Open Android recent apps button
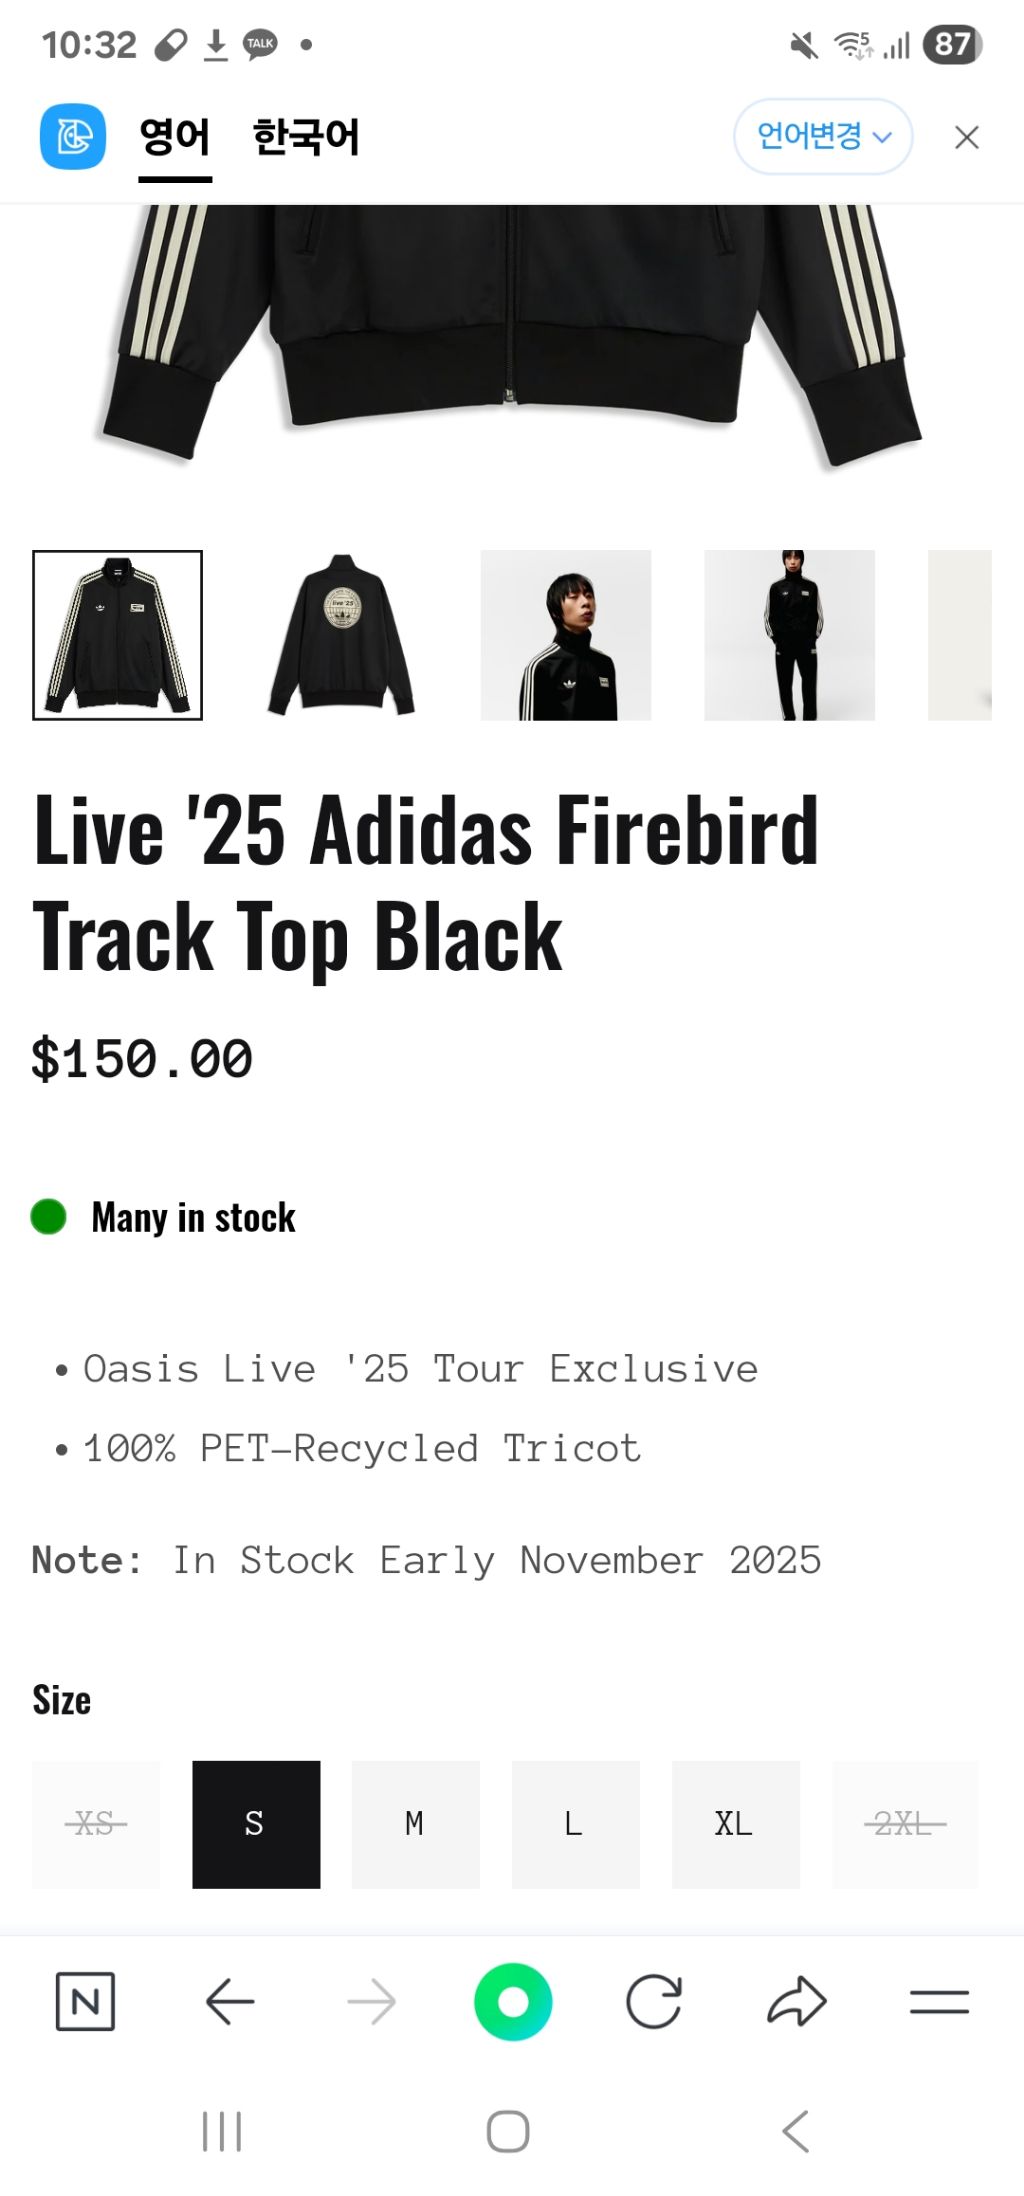The width and height of the screenshot is (1024, 2196). (x=222, y=2131)
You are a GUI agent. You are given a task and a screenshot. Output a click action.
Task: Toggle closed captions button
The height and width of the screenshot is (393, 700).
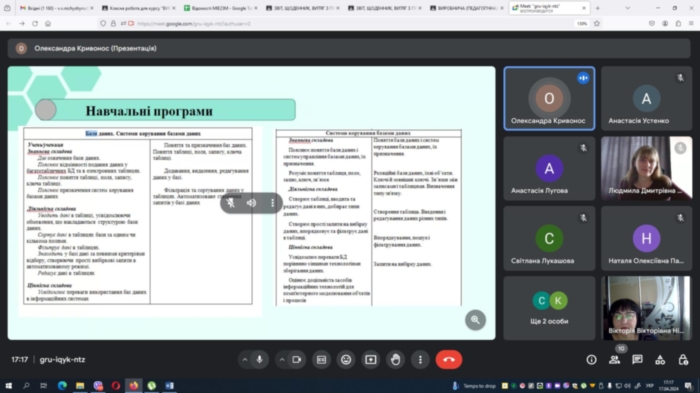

========================

### What to do
Everything in the records above should come back word for word, except the pictures.

### Answer space
Open Android recent apps button
The width and height of the screenshot is (1024, 2196). (x=222, y=2131)
You are a GUI agent. You are given a task and a screenshot. Output a click action.
Task: Toggle closed captions button
The height and width of the screenshot is (393, 700).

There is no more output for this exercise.